**Task data**:

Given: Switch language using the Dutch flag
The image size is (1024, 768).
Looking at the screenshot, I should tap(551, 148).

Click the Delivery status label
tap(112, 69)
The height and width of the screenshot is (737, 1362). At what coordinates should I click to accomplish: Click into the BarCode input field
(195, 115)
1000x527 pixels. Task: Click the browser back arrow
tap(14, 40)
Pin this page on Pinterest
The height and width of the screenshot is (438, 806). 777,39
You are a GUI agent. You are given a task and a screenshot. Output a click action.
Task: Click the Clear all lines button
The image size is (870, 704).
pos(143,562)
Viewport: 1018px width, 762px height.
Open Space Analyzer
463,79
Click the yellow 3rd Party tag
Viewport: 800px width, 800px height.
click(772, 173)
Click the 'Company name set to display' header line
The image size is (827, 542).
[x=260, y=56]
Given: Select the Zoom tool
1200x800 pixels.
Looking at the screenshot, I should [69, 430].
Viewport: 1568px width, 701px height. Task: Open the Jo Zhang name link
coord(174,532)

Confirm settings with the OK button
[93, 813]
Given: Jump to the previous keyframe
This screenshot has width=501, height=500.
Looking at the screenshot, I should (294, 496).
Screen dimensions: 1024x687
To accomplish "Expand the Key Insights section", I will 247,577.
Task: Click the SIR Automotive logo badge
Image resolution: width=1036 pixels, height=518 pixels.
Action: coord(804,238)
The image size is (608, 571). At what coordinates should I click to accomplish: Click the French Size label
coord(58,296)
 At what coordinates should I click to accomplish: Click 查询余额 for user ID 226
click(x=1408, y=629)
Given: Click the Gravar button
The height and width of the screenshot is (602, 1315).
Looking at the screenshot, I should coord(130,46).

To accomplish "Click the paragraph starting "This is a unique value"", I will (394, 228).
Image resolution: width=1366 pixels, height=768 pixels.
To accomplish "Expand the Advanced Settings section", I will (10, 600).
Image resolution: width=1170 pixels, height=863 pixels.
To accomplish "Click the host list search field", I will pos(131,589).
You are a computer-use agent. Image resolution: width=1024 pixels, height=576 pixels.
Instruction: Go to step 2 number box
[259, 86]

**Exercise goal**:
Please copy the lines in the records above between the one holding "The image size is (870, 704)." and the one holding "Image resolution: width=1170", inclusive, exactly and with no other line.

**Your response**:
The image size is (870, 704).
pos(143,562)
Viewport: 1018px width, 762px height.
Open Space Analyzer
463,79
Click the yellow 3rd Party tag
Viewport: 800px width, 800px height.
click(772, 173)
Click the 'Company name set to display' header line
The image size is (827, 542).
[x=260, y=56]
Given: Select the Zoom tool
1200x800 pixels.
Looking at the screenshot, I should [69, 430].
Viewport: 1568px width, 701px height. Task: Open the Jo Zhang name link
coord(174,532)

Confirm settings with the OK button
[93, 813]
Given: Jump to the previous keyframe
This screenshot has width=501, height=500.
Looking at the screenshot, I should (294, 496).
Screen dimensions: 1024x687
To accomplish "Expand the Key Insights section", I will 247,577.
Task: Click the SIR Automotive logo badge
Image resolution: width=1036 pixels, height=518 pixels.
Action: coord(804,238)
The image size is (608, 571). At what coordinates should I click to accomplish: Click the French Size label
coord(58,296)
 At what coordinates should I click to accomplish: Click 查询余额 for user ID 226
click(x=1408, y=629)
Given: Click the Gravar button
The height and width of the screenshot is (602, 1315).
Looking at the screenshot, I should coord(130,46).

To accomplish "Click the paragraph starting "This is a unique value"", I will (394, 228).
Image resolution: width=1366 pixels, height=768 pixels.
To accomplish "Expand the Advanced Settings section", I will (10, 600).
Image resolution: width=1170 pixels, height=863 pixels.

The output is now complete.